**Request:**
Reproduce, word for word, the part of the Pennsylvania primary editorial below that lies between "It's been seven" and "inspired and hopeful.", inclusive.

**Document excerpt:**
IT'S OVER . . . BUT IT'S NOT FINISHED
CLINTON WINS PA., BUT THE 'IRAQ WAR' OF CAMPAIGNS CONTINUES
HILLARY CLINTON won the Pennsylvania Democratic primary last night - as predicted.
The race for the Democratic nomination goes on, even though Clinton still has no realistic chance to catch Barack Obama in the popular vote or in elected delegates. It's a reality her campaign can't spin away, but she'll keep trying. And that's not good.
So it's not over, but it ought to be.
It's been seven weeks since the last primary. Time has not flown. In fact, time has dragged us all through the mud of attacks and counterattack that have divided more than united Democrats.
Still, as voters crowded into polling places yesterday - a significant number for the very first time - many were elated, inspired and hopeful.
For the first time in memory, the results of a presidential primary in Pennsylvania actually mattered. Except for the maddening robo calls, we enjoyed our extended run in the spotlight, and not only because Stephen Colbert broadcast his show from Philadelphia last week. The long campaign motivated the candidates to praise us and flatter us and go to ludicrous lengths to show they care about the concerns of us commoners in the commonwealth.
But many Pennsylvania voters - and those watching at home in other states - also are exhausted, resentful and dreading the ordeal of what could be a quagmire of a contest if it goes on much longer.
One in five supporters of each of the candidates were saying they won't vote for the other Democrat in November. We hope that those grudges won't continue into the fall.
At the same time, the Democratic presidential race is turning into the Iraq War of primary seasons. Democrats in effect are arming their opponents, like the Americans armed the Shiite militias they were fighting a few weeks ago. And the continuing campaign has drained money away from the war chest needed to win in November.

**Data section:**
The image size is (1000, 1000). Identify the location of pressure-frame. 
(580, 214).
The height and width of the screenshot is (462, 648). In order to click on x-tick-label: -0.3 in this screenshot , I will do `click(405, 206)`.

**Final answer:**
It's been seven weeks since the last primary. Time has not flown. In fact, time has dragged us all through the mud of attacks and counterattack that have divided more than united Democrats.
Still, as voters crowded into polling places yesterday - a significant number for the very first time - many were elated, inspired and hopeful.